La Regione Lazio dovrà pagare un conto di circa 620.000 euro per l’utilizzo di ambulanze private nel primo trimestre del 2012. Se il ricorso a questo servizio manterrà i ritmi registrati tra gennaio e marzo di quest’anno il conto a fine 2012 ammonterà a quasi due milioni e mezzo di euro, una bella cifra. Le ragioni dello spreco sono presto dette: i pronti soccorsi sono intasati ed i continui tagli alla spesa pubblica hanno ridotto i letti d’ospedale disponibili. Questo rende difficili i ricoveri e lascia i malati sulle barelle intanto che i sanitari si affannano a cercare improbabili posti letto in strutture ospedaliere diverse da quella nella quale il malato è stato portato. Finché il malato è in barella l’ambulanza non può ripartire e rimane inattiva; di qui la moltiplicazione dei costi del servizio. Non voglio neppure pensare che ci possa essere qualche gestore privato che trae lucro da questa situazione (l’ambulanza parcheggiata davanti ad un Pronto Soccorso costa poco e rende bene); ma è ovvio che il disservizio costa caro alla comunità dei cittadini.
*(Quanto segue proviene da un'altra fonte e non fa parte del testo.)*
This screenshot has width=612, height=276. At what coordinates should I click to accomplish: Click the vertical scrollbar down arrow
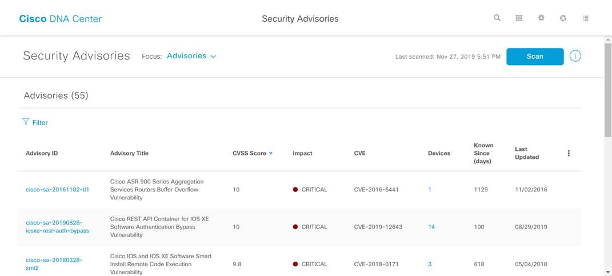point(607,272)
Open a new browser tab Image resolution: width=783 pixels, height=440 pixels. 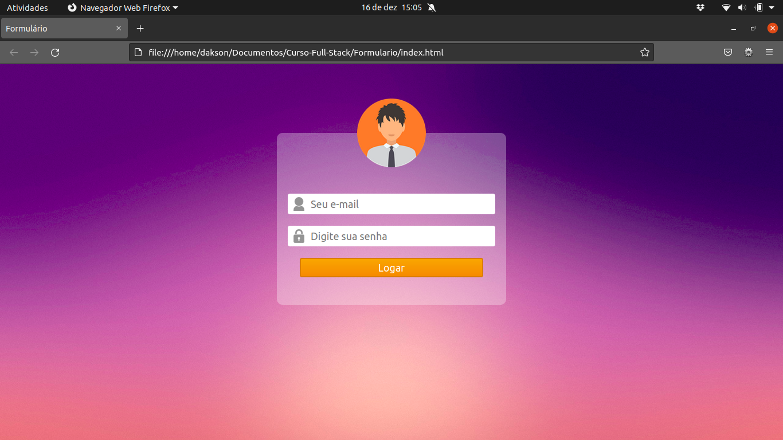pos(140,28)
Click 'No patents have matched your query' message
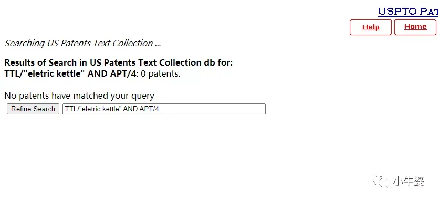 [79, 96]
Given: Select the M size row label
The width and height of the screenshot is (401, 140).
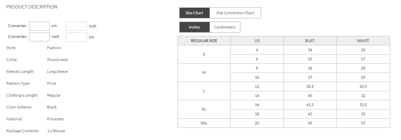Looking at the screenshot, I should tap(204, 73).

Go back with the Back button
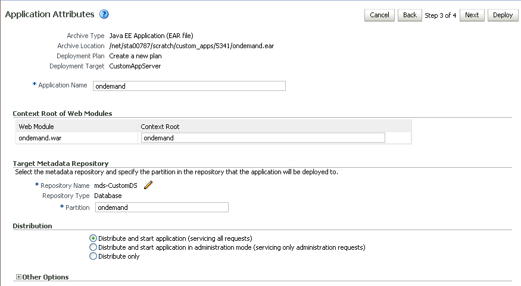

Il nocciolo della questione è di una banalità estrema: c’è un livello minimo di spesa pubblica e di costo dei servizi al di sotto del quale non si può andare; se si cerca di risparmiare oltre il ragionevole il sistema pubblico non funziona più e crea disservizi che hanno costi elevati. Il servizio sanitario pubblico copre un fabbisogno non comprimibile della popolazione: se per risparmiare si chiudono ospedali e si eliminano posti letto, i malati rimangono a stazionare in barella, con gravissimo disagio e ovvio pregiudizio per le cure di cui hanno bisogno; per di più la barella finisce per costare più cara del letto che è stato soppresso. Il Pronto Soccorso di un grande ospedale eroga circa 100.000 prestazioni all’anno, ovvero circa 300 prestazioni al giorno; alcune di queste impegnano il personale addetto per decine di minuti o ore e molte finiscono con un ricovero. Alle spalle del Pronto Soccorso ci deve essere un ospedale in grado di assorbire i pazienti, non una struttura martoriata dai tagli di bilancio e di personale.
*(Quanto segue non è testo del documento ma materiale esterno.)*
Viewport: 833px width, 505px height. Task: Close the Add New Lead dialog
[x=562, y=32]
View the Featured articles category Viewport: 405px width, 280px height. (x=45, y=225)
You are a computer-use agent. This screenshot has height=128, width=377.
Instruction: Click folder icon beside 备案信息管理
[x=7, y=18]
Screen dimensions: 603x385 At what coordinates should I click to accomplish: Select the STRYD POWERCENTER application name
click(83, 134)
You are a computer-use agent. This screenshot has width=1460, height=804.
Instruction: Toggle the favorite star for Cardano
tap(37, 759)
Quanti servizi pubblici in Italia si trovano nelle stesse condizioni? Temo moltissimi o tutti: i processi sono lenti e quindi costosi per l’insufficienza delle risorse messe a disposizione; la manutenzione degli edifici pubblici è ridotta al nulla col risultato che le strutture inagibili si moltiplicano e lo stato affronta le emergenze risultanti con costose ed inefficaci soluzioni temporanee; nella scuola e negli asili è stato ridotto il sostegno agli alunni che ne hanno bisogno e sono stati ridotti gli orari con costi gravosi per le famiglie; e si potrebbe continuare ad elencare.
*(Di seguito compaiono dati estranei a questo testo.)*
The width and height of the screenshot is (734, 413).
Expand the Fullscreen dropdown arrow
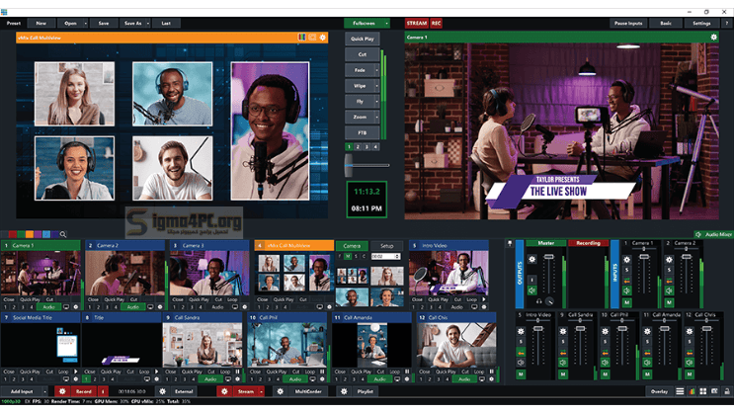386,22
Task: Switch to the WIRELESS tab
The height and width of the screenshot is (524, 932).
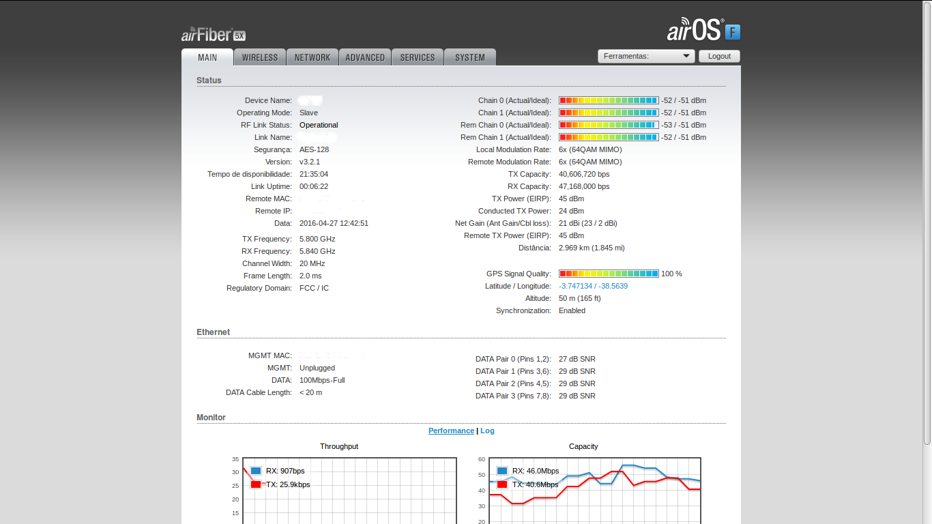Action: point(260,58)
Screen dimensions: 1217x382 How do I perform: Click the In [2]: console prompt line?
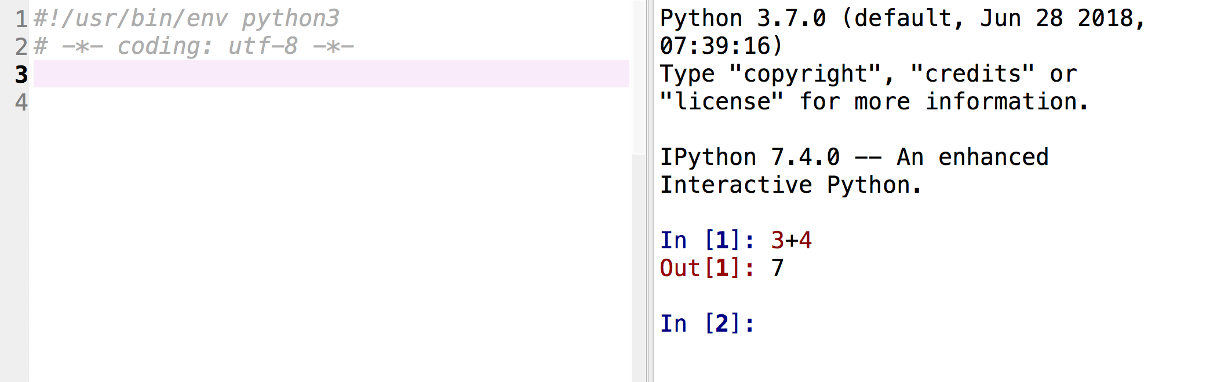point(707,324)
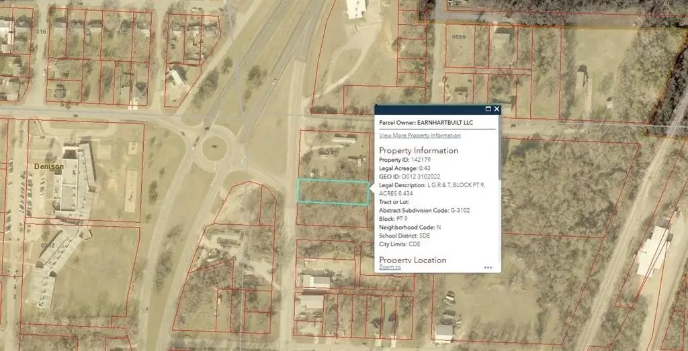Click the center of the roundabout
The width and height of the screenshot is (688, 351).
pyautogui.click(x=214, y=147)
La spesa pubblica non è uno spreco o un lusso ma una necessità e che il tentativo di comprimerla oltre il ragionevole non comporta risparmi ma costi e disagi. Tanto più che nell’attuale panorama di miseria del paese l’unico comparto sul quale non si effettua la spending review è la politica che vive beata di lazzi e feste (finché poi qualcuno non finisce in galera).